A Columbia study highlights the importance of investing resources in parent-child visitation programs and social support for family members left behind.

By
Carla Cantor
September 30, 2020

When a parent goes to prison, children are likely to face a torrent of emotions, such as sadness, anxiety, fear, and guilt. Caregivers and professionals may worry the child will experience negative feelings toward the parent: resentment, hostility, and even rage.

Now a Columbia University study reveals the enduring affection and admiration children continue to have for a parent in prison and highlights the difficulties these children face when they are forcibly separated from a parent they love.

“People sometimes assume that incarcerated people are bad parents who do not have positive relationships with their children,” said Larisa Heiphetz, assistant professor of psychology at Columbia and senior author of the study published recently in the Journal of Cognition and Development. “But our research shows that children of incarcerated parents have a great deal of affection for their parents.”

One-in-28 children in the United States—2.7 million—currently have a parent in state or federal prison. Just 25 years ago, that number was 1-in-125. The steep rise is linked to changes in law and policy, primarily the War on Drugs campaign, which began in the early 1970s.

Research has shown that many children of incarcerated parents face significant hurdles transitioning into adulthood, including poor health, post-traumatic stress symptoms, behavior problems, attention deficits, and developmental delays.   

The Columbia study, one of the first focused on understanding the experiences of children with incarcerated parents, highlights the importance of visitation programs that allow children and parents to interact.

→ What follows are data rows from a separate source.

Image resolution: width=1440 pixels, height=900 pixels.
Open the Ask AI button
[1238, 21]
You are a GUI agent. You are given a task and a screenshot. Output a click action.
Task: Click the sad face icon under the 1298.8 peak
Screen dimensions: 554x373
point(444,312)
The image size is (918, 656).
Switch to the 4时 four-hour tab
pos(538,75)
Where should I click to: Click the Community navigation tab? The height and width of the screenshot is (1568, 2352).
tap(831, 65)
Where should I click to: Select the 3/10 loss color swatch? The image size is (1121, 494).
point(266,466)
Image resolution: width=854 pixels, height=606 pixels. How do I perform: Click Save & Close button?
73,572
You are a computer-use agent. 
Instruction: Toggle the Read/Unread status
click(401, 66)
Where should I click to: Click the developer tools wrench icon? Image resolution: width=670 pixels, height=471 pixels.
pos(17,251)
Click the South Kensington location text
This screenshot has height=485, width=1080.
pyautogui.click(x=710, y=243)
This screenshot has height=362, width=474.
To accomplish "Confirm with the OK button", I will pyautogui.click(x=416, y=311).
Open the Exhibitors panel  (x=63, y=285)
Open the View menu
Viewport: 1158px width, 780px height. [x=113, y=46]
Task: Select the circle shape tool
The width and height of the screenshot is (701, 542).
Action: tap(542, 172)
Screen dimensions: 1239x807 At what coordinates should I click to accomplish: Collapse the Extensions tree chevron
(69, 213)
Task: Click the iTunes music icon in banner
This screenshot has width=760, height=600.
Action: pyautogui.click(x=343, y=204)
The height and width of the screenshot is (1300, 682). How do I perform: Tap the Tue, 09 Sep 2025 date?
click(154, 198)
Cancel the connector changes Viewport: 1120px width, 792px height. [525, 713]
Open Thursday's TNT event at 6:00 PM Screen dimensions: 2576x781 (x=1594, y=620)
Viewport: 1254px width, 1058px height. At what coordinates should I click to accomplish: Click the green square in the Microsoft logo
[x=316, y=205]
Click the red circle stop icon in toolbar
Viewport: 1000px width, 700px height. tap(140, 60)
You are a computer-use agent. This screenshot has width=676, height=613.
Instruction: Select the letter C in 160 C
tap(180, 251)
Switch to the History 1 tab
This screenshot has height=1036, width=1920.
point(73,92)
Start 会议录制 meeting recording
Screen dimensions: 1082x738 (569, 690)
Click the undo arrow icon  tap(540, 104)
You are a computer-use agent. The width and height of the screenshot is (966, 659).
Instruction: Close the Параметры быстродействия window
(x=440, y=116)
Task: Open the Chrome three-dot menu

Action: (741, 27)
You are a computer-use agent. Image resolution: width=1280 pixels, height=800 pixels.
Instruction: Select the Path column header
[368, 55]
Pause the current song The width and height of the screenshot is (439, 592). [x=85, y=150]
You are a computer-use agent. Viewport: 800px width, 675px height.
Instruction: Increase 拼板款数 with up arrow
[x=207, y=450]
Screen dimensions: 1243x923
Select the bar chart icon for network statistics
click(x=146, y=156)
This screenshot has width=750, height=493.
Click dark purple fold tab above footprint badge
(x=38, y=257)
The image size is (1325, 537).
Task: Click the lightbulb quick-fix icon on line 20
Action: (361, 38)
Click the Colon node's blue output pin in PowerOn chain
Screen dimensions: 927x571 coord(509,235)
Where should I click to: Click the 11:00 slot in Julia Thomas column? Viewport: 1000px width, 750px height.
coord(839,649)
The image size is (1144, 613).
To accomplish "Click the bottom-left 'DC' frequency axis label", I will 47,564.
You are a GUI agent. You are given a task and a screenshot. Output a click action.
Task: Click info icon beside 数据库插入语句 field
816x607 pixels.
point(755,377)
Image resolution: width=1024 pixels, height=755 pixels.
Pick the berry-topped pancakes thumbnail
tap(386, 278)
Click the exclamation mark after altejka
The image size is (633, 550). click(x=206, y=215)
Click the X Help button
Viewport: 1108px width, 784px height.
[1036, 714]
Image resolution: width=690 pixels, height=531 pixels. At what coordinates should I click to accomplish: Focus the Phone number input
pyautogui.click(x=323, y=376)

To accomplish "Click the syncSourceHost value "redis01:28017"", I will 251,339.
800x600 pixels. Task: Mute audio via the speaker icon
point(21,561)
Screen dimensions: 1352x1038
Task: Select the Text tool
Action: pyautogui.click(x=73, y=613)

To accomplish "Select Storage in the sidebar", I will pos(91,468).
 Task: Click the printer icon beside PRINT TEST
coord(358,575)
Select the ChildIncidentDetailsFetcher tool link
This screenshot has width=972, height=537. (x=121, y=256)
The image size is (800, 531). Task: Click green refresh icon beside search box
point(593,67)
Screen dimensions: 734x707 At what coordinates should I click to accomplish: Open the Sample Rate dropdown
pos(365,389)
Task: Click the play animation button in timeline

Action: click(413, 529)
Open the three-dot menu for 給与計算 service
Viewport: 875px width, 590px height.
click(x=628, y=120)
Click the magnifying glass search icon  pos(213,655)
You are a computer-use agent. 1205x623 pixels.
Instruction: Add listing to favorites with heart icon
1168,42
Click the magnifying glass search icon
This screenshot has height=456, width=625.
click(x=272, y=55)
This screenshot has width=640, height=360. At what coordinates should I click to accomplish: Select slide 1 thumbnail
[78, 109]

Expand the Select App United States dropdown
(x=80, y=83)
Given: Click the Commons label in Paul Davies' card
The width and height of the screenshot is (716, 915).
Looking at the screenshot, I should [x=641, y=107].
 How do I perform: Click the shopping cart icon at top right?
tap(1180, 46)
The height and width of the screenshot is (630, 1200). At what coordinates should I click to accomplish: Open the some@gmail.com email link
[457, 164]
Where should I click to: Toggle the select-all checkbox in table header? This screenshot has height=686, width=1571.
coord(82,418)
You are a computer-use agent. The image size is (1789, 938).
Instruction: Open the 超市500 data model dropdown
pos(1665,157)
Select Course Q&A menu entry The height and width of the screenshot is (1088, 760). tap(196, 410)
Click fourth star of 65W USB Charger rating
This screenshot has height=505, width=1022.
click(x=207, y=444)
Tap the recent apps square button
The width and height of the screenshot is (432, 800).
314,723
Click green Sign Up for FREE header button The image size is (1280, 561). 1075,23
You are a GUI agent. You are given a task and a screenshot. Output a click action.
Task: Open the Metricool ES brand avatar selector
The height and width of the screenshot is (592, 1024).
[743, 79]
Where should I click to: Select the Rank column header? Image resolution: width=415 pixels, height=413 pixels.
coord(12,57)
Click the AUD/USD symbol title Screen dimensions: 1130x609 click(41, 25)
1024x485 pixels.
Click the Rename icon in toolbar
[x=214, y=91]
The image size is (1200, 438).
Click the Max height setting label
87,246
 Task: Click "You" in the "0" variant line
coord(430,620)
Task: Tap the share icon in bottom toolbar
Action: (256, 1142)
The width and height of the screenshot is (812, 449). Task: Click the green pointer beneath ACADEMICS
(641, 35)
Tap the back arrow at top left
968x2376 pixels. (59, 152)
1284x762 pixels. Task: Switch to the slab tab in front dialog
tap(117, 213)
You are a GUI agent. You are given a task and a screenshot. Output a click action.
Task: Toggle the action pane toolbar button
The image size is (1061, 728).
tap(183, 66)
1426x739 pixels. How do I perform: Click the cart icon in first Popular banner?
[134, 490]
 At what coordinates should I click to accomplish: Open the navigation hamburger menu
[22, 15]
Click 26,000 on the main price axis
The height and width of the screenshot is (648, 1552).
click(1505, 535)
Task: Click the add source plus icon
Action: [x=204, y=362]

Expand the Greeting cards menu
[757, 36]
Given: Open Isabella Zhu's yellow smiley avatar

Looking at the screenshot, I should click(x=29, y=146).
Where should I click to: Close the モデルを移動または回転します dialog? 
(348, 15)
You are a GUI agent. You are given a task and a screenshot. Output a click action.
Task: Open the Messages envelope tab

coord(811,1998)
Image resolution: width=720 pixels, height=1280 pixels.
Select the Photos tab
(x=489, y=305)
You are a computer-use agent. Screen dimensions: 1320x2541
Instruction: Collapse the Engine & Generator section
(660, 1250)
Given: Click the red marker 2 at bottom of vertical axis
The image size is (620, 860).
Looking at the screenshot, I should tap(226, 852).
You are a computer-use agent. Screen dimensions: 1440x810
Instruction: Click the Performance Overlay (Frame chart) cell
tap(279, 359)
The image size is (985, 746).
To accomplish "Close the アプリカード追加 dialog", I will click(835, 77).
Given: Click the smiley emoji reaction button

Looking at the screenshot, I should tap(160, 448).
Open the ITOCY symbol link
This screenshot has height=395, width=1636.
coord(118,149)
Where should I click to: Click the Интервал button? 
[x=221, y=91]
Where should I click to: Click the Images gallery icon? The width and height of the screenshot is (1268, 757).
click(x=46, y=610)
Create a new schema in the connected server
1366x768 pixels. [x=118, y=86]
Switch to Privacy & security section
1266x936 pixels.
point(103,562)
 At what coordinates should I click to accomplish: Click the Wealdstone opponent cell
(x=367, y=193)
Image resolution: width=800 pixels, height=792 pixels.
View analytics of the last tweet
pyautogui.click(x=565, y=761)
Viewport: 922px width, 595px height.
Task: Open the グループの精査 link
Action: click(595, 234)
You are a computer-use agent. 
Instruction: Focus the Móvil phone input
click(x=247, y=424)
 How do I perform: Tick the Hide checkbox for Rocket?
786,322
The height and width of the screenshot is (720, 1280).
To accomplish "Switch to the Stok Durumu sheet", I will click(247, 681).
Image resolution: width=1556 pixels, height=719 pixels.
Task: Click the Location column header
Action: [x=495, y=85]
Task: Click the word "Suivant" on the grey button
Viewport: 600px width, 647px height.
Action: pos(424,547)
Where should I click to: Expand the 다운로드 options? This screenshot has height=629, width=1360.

“Building on the child’s positive feelings for a parent could reduce the potentially damaging effects of separation and play a significant role in a child’s ability to overcome challenges and succeed in life,” said Heiphetz, who is also the principal investigator of the Columbia Social and Moral Cognition Lab.

Many children, however, rarely see their parents in prison and some not at all. One study found that nearly two-thirds of imprisoned mothers have never received a visit from their children.

“Our work provides evidence for policymakers to invest resources that make it easier for kids to see their parents,” Heiphetz said. For example, she said, expanding access to free or low-cost transportation to correctional facilities or providing funding and technology for video visitation programs, particularly during the pandemic, could be beneficial.

Heiphetz said there are some federal guidelines that address a child’s need for and right to a relationship with a parent involved in the justice system. But, she added, state jails and prisons have a lot of leeway to determine what can happen.

To conduct their study, the researchers interviewed 24 6-to 12-year-old children of incarcerated parents and 60 children in the same age range whose parents were not incarcerated. Both groups reported experiencing positive emotions (like loved and happy) much more often than negative emotions (like angry and sad) when thinking about their parents.

Children of incarcerated parents—like children of parents who were not incarcerated—described their parents in overwhelmingly positive ways: “funny,” “kind,” and “loving.” One child described his incarcerated father as “inspirational” and said that he thought about his father whenever he did something special.

“Ultimately, the gold standard is reducing the number of people incarcerated,” Heiphetz said. "But given that we have our current system, I believe that fostering the parent-child relationship can help mitigate loss and have an impact on a child’s well-being. Adding, "we hope our work will move psychology forward in terms of incorporating these perspectives into the field.”